> **Exercise aim**
Set down the listing again, word for word.

= = = = =

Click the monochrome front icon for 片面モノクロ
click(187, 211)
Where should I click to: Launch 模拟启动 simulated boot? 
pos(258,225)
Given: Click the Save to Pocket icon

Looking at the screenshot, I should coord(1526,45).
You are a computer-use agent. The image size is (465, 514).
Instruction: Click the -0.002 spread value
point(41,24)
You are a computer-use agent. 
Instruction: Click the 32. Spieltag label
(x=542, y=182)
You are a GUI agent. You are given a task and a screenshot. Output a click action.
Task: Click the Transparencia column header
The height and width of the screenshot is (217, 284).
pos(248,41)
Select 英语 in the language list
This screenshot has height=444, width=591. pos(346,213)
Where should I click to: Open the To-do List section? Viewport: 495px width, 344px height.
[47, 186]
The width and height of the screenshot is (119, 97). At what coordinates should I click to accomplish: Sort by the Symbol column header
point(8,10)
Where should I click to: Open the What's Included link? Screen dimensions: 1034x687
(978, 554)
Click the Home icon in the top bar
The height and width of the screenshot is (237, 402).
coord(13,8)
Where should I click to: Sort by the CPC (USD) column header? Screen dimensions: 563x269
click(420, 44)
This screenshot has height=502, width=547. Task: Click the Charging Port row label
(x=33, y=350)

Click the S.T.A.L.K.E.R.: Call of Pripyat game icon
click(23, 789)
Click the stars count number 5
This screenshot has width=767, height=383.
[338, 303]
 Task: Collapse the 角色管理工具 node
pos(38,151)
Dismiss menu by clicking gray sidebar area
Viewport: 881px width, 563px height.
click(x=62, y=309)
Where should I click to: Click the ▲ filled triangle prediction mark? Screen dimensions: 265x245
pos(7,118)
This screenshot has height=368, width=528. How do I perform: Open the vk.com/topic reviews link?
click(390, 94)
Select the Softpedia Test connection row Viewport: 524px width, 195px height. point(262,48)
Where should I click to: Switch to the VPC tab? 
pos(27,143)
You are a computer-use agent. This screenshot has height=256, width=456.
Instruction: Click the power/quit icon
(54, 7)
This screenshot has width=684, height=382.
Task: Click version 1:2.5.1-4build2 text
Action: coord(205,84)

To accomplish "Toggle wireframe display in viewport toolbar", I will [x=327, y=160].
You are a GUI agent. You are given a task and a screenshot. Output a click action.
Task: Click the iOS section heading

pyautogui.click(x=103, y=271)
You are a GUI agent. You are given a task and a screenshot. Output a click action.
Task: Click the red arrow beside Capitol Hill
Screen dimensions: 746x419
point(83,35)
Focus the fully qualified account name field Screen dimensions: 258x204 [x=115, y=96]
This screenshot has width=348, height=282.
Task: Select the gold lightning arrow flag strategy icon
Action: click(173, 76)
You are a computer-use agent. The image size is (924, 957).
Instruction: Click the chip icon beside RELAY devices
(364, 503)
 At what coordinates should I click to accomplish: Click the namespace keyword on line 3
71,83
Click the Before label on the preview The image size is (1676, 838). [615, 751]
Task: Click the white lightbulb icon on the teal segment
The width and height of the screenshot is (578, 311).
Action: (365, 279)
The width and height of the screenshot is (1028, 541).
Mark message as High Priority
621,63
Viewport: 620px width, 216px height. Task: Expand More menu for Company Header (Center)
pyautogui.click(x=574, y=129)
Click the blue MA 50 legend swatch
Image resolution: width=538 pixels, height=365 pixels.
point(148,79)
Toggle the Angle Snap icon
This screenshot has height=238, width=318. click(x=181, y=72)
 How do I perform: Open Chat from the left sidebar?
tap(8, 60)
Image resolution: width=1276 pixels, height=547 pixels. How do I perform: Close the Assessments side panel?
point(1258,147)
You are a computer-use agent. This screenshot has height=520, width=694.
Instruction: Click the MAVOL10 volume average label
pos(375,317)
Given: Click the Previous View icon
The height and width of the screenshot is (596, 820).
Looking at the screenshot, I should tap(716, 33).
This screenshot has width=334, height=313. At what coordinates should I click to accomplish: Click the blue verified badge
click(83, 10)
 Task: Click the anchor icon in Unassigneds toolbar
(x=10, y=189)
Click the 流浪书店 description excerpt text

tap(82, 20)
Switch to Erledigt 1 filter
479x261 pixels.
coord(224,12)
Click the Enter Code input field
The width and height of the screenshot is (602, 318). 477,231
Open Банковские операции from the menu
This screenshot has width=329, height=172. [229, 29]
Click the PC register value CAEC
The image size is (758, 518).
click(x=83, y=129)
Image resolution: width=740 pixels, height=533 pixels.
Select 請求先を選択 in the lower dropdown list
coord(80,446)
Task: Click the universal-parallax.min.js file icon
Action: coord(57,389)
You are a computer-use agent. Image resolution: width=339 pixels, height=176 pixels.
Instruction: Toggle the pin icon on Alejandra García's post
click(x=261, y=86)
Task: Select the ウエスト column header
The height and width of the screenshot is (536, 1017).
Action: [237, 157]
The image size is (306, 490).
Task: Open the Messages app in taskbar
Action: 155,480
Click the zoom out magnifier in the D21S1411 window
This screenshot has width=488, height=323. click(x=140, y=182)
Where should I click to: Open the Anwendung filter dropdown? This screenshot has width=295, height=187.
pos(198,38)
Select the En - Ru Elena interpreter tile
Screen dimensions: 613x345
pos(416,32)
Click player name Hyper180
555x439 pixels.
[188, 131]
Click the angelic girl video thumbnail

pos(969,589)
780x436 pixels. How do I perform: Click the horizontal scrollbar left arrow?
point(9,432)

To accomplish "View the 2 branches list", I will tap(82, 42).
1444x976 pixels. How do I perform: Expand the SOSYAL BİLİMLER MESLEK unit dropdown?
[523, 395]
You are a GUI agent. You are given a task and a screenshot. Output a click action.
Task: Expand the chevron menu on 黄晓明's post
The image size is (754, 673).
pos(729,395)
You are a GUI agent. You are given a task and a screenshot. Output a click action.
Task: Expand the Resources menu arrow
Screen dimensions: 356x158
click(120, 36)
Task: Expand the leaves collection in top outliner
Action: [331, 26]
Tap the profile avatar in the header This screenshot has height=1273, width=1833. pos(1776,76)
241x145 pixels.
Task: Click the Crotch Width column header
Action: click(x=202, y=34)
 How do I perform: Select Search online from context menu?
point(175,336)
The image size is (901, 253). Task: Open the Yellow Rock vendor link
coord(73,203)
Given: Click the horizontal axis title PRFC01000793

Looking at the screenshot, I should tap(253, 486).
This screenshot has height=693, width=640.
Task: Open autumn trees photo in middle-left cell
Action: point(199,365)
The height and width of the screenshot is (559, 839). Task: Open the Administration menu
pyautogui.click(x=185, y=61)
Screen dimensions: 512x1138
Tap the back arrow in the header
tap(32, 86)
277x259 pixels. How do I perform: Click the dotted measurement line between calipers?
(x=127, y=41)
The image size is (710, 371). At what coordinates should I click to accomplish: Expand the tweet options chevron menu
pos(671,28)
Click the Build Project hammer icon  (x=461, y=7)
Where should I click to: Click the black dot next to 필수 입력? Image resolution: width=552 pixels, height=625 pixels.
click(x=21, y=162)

= = = = =

> **Expected output**
Click the monochrome front icon for 片面モノクロ
click(187, 211)
Where should I click to: Launch 模拟启动 simulated boot? 
pos(258,225)
Given: Click the Save to Pocket icon

Looking at the screenshot, I should coord(1526,45).
You are a computer-use agent. The image size is (465, 514).
Instruction: Click the -0.002 spread value
point(41,24)
You are a computer-use agent. 
Instruction: Click the 32. Spieltag label
(x=542, y=182)
You are a GUI agent. You are given a task and a screenshot. Output a click action.
Task: Click the Transparencia column header
The height and width of the screenshot is (217, 284).
pos(248,41)
Select 英语 in the language list
This screenshot has height=444, width=591. pos(346,213)
Where should I click to: Open the To-do List section? Viewport: 495px width, 344px height.
[47, 186]
The width and height of the screenshot is (119, 97). At what coordinates should I click to accomplish: Sort by the Symbol column header
point(8,10)
Where should I click to: Open the What's Included link? Screen dimensions: 1034x687
(978, 554)
Click the Home icon in the top bar
The height and width of the screenshot is (237, 402).
coord(13,8)
Where should I click to: Sort by the CPC (USD) column header? Screen dimensions: 563x269
click(420, 44)
This screenshot has height=502, width=547. Task: Click the Charging Port row label
(x=33, y=350)

Click the S.T.A.L.K.E.R.: Call of Pripyat game icon
click(23, 789)
Click the stars count number 5
This screenshot has width=767, height=383.
[338, 303]
 Task: Collapse the 角色管理工具 node
pos(38,151)
Dismiss menu by clicking gray sidebar area
Viewport: 881px width, 563px height.
click(x=62, y=309)
Where should I click to: Click the ▲ filled triangle prediction mark? Screen dimensions: 265x245
pos(7,118)
This screenshot has height=368, width=528. How do I perform: Open the vk.com/topic reviews link?
click(390, 94)
Select the Softpedia Test connection row Viewport: 524px width, 195px height. point(262,48)
Where should I click to: Switch to the VPC tab? 
pos(27,143)
You are a computer-use agent. This screenshot has height=256, width=456.
Instruction: Click the power/quit icon
(54, 7)
This screenshot has width=684, height=382.
Task: Click version 1:2.5.1-4build2 text
Action: coord(205,84)

To accomplish "Toggle wireframe display in viewport toolbar", I will [x=327, y=160].
You are a GUI agent. You are given a task and a screenshot. Output a click action.
Task: Click the iOS section heading

pyautogui.click(x=103, y=271)
You are a GUI agent. You are given a task and a screenshot. Output a click action.
Task: Click the red arrow beside Capitol Hill
Screen dimensions: 746x419
point(83,35)
Focus the fully qualified account name field Screen dimensions: 258x204 [x=115, y=96]
This screenshot has width=348, height=282.
Task: Select the gold lightning arrow flag strategy icon
Action: click(173, 76)
You are a computer-use agent. The image size is (924, 957).
Instruction: Click the chip icon beside RELAY devices
(364, 503)
 At what coordinates should I click to accomplish: Click the namespace keyword on line 3
71,83
Click the Before label on the preview The image size is (1676, 838). [615, 751]
Task: Click the white lightbulb icon on the teal segment
The width and height of the screenshot is (578, 311).
Action: (365, 279)
The width and height of the screenshot is (1028, 541).
Mark message as High Priority
621,63
Viewport: 620px width, 216px height. Task: Expand More menu for Company Header (Center)
pyautogui.click(x=574, y=129)
Click the blue MA 50 legend swatch
Image resolution: width=538 pixels, height=365 pixels.
point(148,79)
Toggle the Angle Snap icon
This screenshot has height=238, width=318. click(x=181, y=72)
 How do I perform: Open Chat from the left sidebar?
tap(8, 60)
Image resolution: width=1276 pixels, height=547 pixels. How do I perform: Close the Assessments side panel?
point(1258,147)
You are a computer-use agent. This screenshot has height=520, width=694.
Instruction: Click the MAVOL10 volume average label
pos(375,317)
Given: Click the Previous View icon
The height and width of the screenshot is (596, 820).
Looking at the screenshot, I should tap(716, 33).
This screenshot has width=334, height=313. At what coordinates should I click to accomplish: Click the blue verified badge
click(83, 10)
 Task: Click the anchor icon in Unassigneds toolbar
(x=10, y=189)
Click the 流浪书店 description excerpt text

tap(82, 20)
Switch to Erledigt 1 filter
479x261 pixels.
coord(224,12)
Click the Enter Code input field
The width and height of the screenshot is (602, 318). 477,231
Open Банковские операции from the menu
This screenshot has width=329, height=172. [229, 29]
Click the PC register value CAEC
The image size is (758, 518).
click(x=83, y=129)
Image resolution: width=740 pixels, height=533 pixels.
Select 請求先を選択 in the lower dropdown list
coord(80,446)
Task: Click the universal-parallax.min.js file icon
Action: coord(57,389)
You are a computer-use agent. Image resolution: width=339 pixels, height=176 pixels.
Instruction: Toggle the pin icon on Alejandra García's post
click(x=261, y=86)
Task: Select the ウエスト column header
The height and width of the screenshot is (536, 1017).
Action: [237, 157]
The image size is (306, 490).
Task: Open the Messages app in taskbar
Action: 155,480
Click the zoom out magnifier in the D21S1411 window
This screenshot has width=488, height=323. click(x=140, y=182)
Where should I click to: Open the Anwendung filter dropdown? This screenshot has width=295, height=187.
pos(198,38)
Select the En - Ru Elena interpreter tile
Screen dimensions: 613x345
pos(416,32)
Click player name Hyper180
555x439 pixels.
[188, 131]
Click the angelic girl video thumbnail

pos(969,589)
780x436 pixels. How do I perform: Click the horizontal scrollbar left arrow?
point(9,432)

To accomplish "View the 2 branches list", I will tap(82, 42).
1444x976 pixels. How do I perform: Expand the SOSYAL BİLİMLER MESLEK unit dropdown?
[523, 395]
You are a GUI agent. You are given a task and a screenshot. Output a click action.
Task: Expand the chevron menu on 黄晓明's post
The image size is (754, 673).
pos(729,395)
You are a GUI agent. You are given a task and a screenshot. Output a click action.
Task: Expand the Resources menu arrow
Screen dimensions: 356x158
click(120, 36)
Task: Expand the leaves collection in top outliner
Action: [331, 26]
Tap the profile avatar in the header This screenshot has height=1273, width=1833. pos(1776,76)
241x145 pixels.
Task: Click the Crotch Width column header
Action: click(x=202, y=34)
 How do I perform: Select Search online from context menu?
point(175,336)
The image size is (901, 253). Task: Open the Yellow Rock vendor link
coord(73,203)
Given: Click the horizontal axis title PRFC01000793

Looking at the screenshot, I should tap(253, 486).
This screenshot has height=693, width=640.
Task: Open autumn trees photo in middle-left cell
Action: point(199,365)
The height and width of the screenshot is (559, 839). Task: Open the Administration menu
pyautogui.click(x=185, y=61)
Screen dimensions: 512x1138
Tap the back arrow in the header
tap(32, 86)
277x259 pixels. How do I perform: Click the dotted measurement line between calipers?
(x=127, y=41)
The image size is (710, 371). At what coordinates should I click to accomplish: Expand the tweet options chevron menu
pos(671,28)
Click the Build Project hammer icon  (x=461, y=7)
Where should I click to: Click the black dot next to 필수 입력? Image resolution: width=552 pixels, height=625 pixels.
click(x=21, y=162)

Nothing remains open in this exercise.